Note: In the introduction to this 1951 production, Erle Stanley Gardner says that it deals with circumstantial evidence – which is “infallible if it is available.” Gardner has a mother scrub a crime scene to cover up for her kid. Totally believable. My mom and aunt? They’d have the bleach put away and the fingerprints gone before the cops even hit the driveway.
The Case of the Angry Mourner – Erle Stanley Gardner
Belle Adrian wasn’t the type to break into houses, but fear makes you do things you’d never reveal on canasta night. Fear for Carlotta, her daughter - young, headstrong, and lately skiing with Arthur Cushing, a man whose playboy charm was as cheap as his cologne. Arthur had a reputation: a Casanova in tweed, now stuck in a wheelchair with a busted leg. Didn’t stop him from sniffing around the ladies.

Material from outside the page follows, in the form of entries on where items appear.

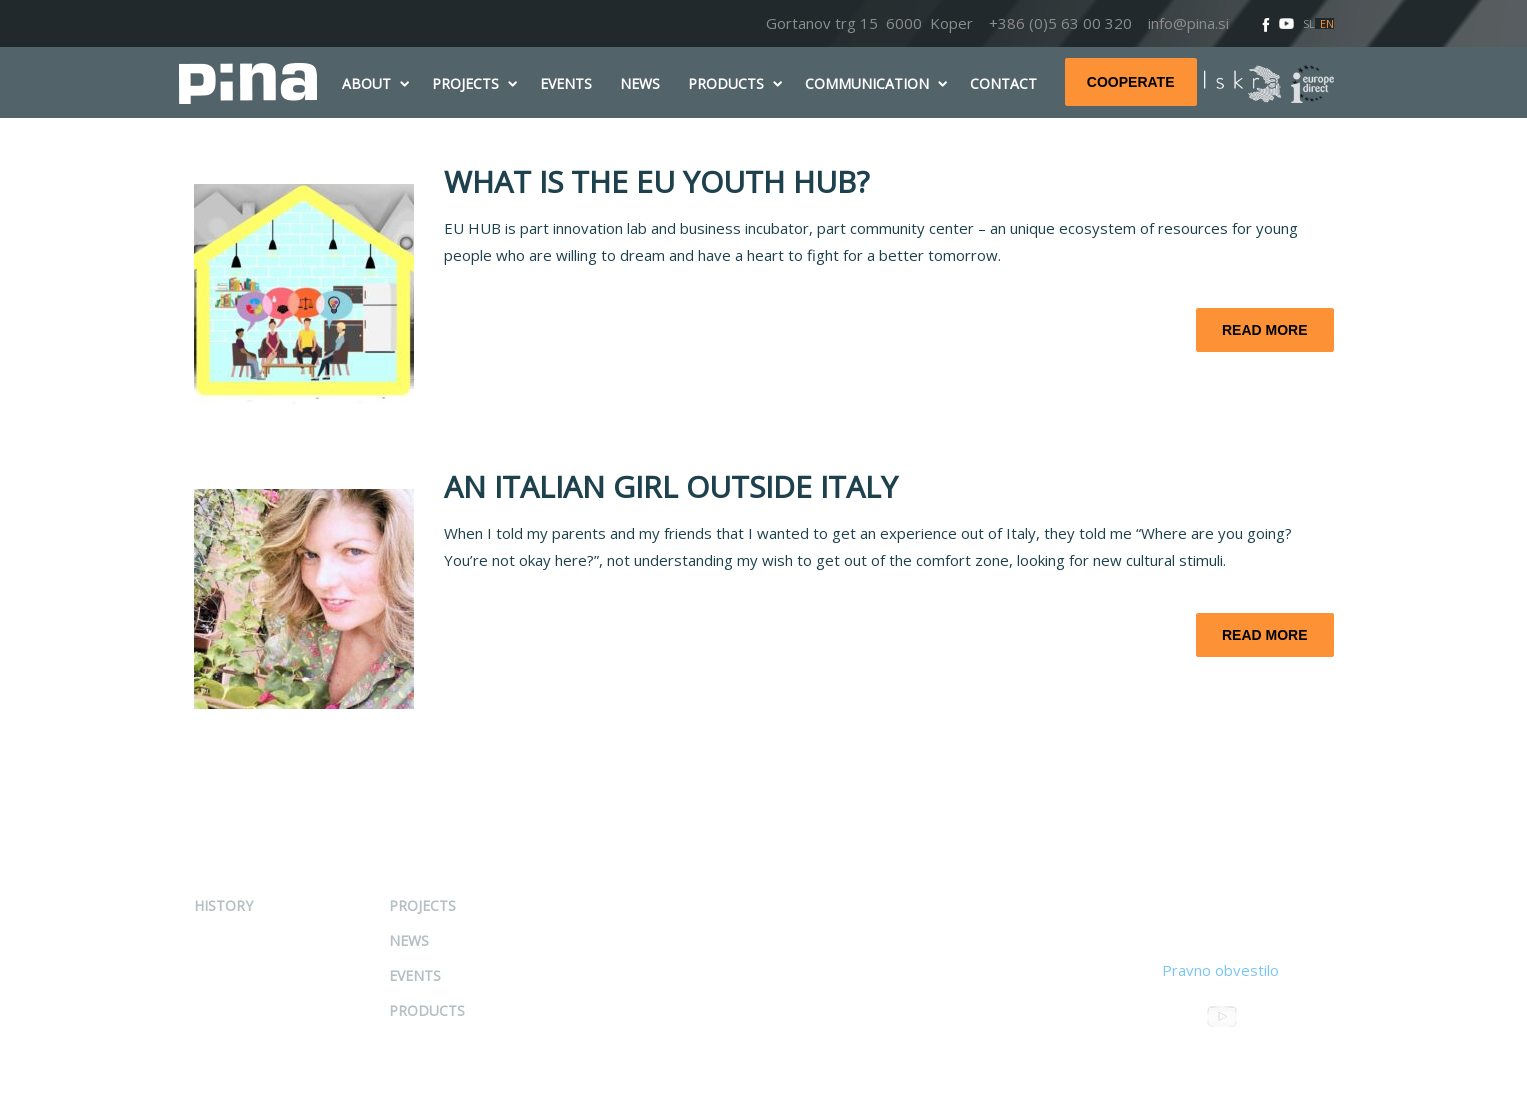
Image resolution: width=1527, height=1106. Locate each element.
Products (427, 1010)
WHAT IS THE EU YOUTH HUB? (656, 181)
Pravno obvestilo (1220, 970)
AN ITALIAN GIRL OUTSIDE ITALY (671, 486)
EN (1327, 23)
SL (1309, 23)
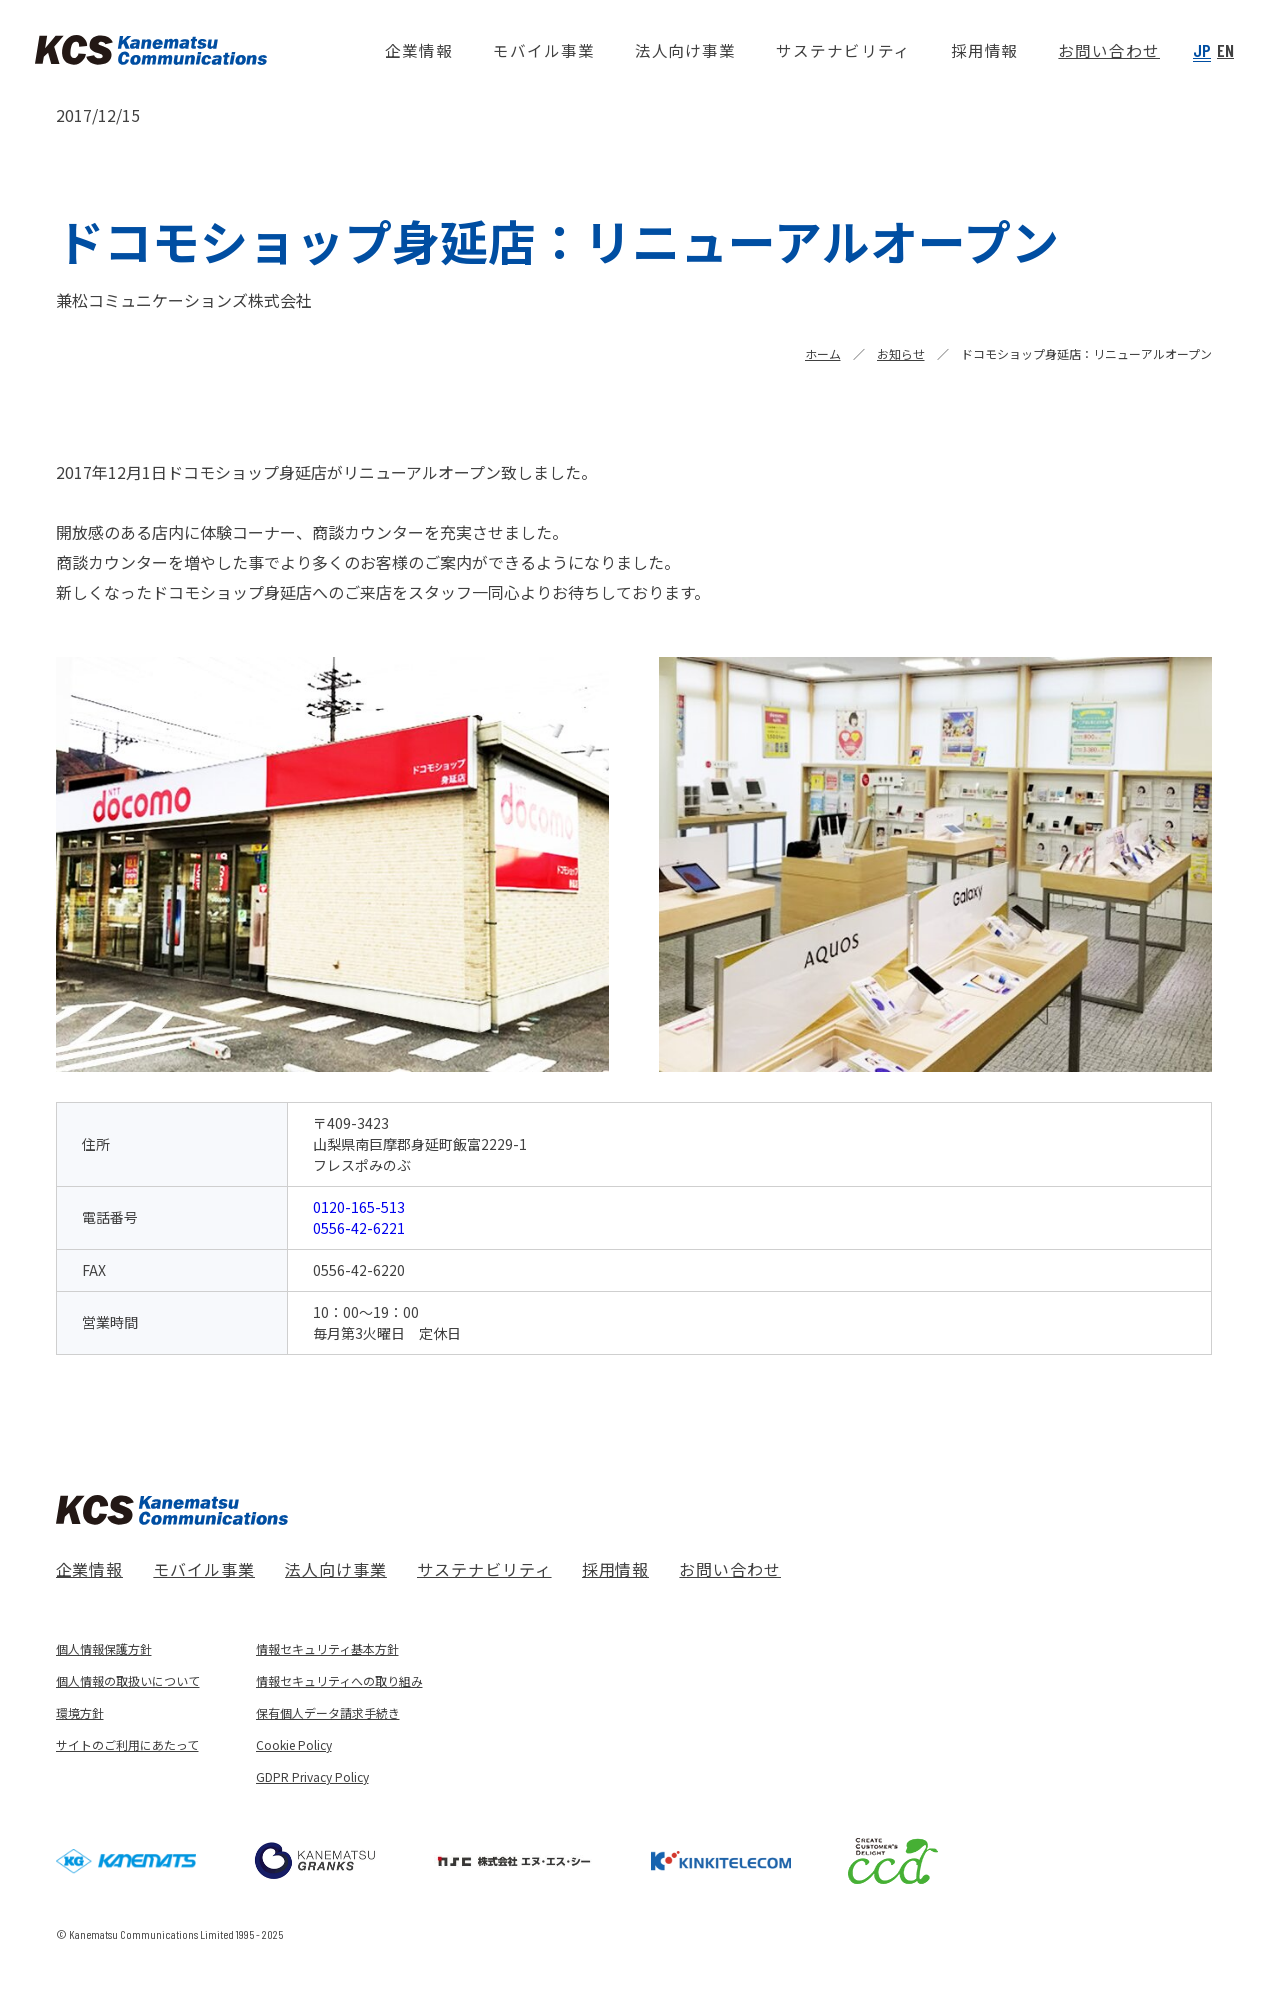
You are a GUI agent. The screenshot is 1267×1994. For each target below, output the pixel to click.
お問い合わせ (730, 1569)
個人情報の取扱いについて (128, 1680)
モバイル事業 (204, 1569)
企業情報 (90, 1569)
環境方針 (80, 1712)
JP (1202, 50)
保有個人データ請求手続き (328, 1712)
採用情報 (616, 1569)
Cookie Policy (294, 1744)
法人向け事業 (336, 1569)
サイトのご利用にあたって (127, 1744)
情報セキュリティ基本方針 (327, 1648)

Dinner at Arthur’s place ended badly. He got frisky, Carlotta smacked him, and left, humming The Snake and damning herself for not expecting a wolf to act like a wolf. That was the last Belle heard - until a shot cracked the night like, well, a gunshot. When Belle slipped into Arthur’s digs, she found him dead, slumped in his chair. Panic set in. She pictured Carlotta pulling the trigger, so Belle did what any mother with a guilty imagination might: she cleaned up the mess.
Trouble is, resort villages breed two things – a taste for gossip and neighbors with binoculars. Sam Burris and his wife had both. They saw Belle sneaking in, and they’d talk. Carlotta, meanwhile, thought Belle had done the horrid deed.
Enter Perry Mason, vacationing nearby, sun on his face and big on the outdoors like his creator. Belle calls on him, but she doesn’t spill the whole story. That’s the Mason curse: clients lie like rugs, then expect him to sweep up the dirt. He listens, asks questions, and senses holes big enough to drive an ATV through.
The hardcore reader doesn’t tarry in these novels; you hit the bumps and trust Gardner to steer. Characters aren’t shaded; they’re bold as neon. Carlotta, fiery and proud. Belle, protective to a fault. Arthur, a handsy wolf with teeth. Fill in expositions as you please - Gardner trusts our imagination to fill in business and backgrounds.
The evidence plays musical chairs between a mother and
daughter who could give Judy and Liza a run for drama. Meanwhile, Mason’s
courtroom maneuvers are so slick the bailiff should put down plastic yellow warning A-frames. All of
it unfolds in a small town where gossip travels faster than a speeding bullet.